Magistrate Leon Fluxman today found a threat to kill charge against Emma Walters proven.
She was captured in a recording telling private investigator Adrian Peeters: “I have to kill my children’s father to survive, you’re going to help me work out how I do it.”
The comments were revealed in a secret video played to Melbourne Magistrates Court, which Peeters said he was prompted to start recording by Walters also making the threat earlier.
“She out of the blue … uttered that she needed a piece,” Fluxman said today.
The magistrate rejected Walters’ assertions that she was talking to Peeters as a friend, out of frustration and using “florid” language.
Rather, the pair had only spoken over the phone to organise a debugging job, she made it “absolutely plain that she had reached the end of her tether … and this was her last option”.

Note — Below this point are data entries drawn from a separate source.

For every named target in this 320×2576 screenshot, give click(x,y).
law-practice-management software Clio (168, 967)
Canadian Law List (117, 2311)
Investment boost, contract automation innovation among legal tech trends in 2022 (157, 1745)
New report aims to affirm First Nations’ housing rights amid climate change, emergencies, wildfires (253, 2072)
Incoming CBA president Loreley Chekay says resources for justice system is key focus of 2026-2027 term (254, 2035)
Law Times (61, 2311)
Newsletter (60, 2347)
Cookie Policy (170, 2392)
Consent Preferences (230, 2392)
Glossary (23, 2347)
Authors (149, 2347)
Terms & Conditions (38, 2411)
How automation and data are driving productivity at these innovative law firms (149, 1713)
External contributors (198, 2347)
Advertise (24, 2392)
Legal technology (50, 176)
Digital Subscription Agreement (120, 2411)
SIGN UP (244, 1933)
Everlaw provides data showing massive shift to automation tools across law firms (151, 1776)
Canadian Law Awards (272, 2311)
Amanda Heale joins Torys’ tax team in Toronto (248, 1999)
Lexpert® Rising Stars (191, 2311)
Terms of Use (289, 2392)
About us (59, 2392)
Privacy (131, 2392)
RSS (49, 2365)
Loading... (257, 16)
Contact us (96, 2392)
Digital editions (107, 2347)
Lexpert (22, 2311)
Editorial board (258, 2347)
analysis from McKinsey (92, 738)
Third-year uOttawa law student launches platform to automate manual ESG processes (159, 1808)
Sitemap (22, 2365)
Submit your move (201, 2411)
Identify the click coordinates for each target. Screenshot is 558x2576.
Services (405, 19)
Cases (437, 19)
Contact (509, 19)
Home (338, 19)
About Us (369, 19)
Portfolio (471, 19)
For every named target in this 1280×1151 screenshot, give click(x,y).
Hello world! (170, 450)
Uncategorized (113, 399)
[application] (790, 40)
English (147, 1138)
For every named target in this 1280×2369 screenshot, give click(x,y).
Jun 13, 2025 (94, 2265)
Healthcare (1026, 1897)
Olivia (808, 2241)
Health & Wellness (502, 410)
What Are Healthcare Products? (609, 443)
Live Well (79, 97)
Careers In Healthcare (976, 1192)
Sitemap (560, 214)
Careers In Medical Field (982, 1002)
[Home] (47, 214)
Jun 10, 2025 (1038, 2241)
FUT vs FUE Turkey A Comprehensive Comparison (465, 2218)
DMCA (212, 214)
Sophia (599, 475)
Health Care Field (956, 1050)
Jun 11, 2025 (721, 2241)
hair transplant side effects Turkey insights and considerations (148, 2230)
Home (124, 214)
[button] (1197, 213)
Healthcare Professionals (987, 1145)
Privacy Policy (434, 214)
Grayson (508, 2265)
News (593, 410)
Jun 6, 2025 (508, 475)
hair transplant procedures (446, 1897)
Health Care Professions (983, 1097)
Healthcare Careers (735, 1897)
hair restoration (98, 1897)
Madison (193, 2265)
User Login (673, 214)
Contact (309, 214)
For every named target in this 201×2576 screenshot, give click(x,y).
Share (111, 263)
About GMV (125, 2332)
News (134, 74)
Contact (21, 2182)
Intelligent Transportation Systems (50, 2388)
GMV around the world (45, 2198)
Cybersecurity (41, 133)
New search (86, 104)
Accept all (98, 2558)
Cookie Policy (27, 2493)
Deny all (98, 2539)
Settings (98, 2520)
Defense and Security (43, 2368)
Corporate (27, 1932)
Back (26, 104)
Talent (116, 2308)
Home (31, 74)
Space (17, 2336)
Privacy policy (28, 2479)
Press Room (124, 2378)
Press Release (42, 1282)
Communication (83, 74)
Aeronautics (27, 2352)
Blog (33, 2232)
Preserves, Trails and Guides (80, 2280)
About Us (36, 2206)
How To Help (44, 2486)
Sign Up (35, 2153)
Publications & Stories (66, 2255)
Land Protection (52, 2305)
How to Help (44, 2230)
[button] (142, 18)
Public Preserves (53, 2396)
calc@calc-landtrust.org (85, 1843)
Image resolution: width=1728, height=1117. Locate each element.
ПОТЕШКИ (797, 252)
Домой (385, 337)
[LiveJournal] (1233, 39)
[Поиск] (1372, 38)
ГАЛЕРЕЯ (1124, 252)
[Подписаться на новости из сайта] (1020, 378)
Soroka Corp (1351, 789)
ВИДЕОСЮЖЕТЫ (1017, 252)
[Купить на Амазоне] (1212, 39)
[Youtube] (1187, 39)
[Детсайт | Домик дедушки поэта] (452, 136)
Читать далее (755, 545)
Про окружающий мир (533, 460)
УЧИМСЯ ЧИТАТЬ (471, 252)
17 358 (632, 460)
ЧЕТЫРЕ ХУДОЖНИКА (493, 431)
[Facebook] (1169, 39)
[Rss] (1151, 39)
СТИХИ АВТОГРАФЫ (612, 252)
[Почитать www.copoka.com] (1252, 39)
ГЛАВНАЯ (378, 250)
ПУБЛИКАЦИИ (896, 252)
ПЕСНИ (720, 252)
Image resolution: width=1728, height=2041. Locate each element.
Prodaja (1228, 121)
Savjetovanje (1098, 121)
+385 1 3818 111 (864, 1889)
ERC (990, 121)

Her claim she was pushing the private investigator for a quote was “simply not credible”, the magistrate said.
Walters, 47, shared two children with the Construction, Forestry, Mining and Energy Union’s (CFMEU) Victorian secretary.
The magistrate found Walters was at least reckless as to whether Peeters would fear she would carry out the threat.
She had faced an additional charge of attempting to commit an indictable offence, over police claims she tried to acquire a handgun.
But Fluxman dismissed that charge after Walters’ lawyer argued there was no evidence on the description of the gun.
Peeters said he began recording on his phone after about 10 minutes for his own safety after she told him she wanted to “lure” Setka to the home.
“I know how to use a gun alright, and I’m willing to deal with the consequences of having to go through the court process of self-defence,” Walters is heard telling Peeters in the video.
“I have to kill my children’s father to survive, and that is not a very good position to be in.
“Anyway, you’re going to help me work out how I do it.”
She is then heard telling Peeters she was a “lawyer by trade” and that “this conversation never happened … once it’s in the court you cannot say that you have any knowledge of it”.
Walters told police she didn’t want to kill Setka but had to protect herself.
After leaving the property, Peeters said he contacted Setka, through the union, to warn him.
He then reported the incident to police.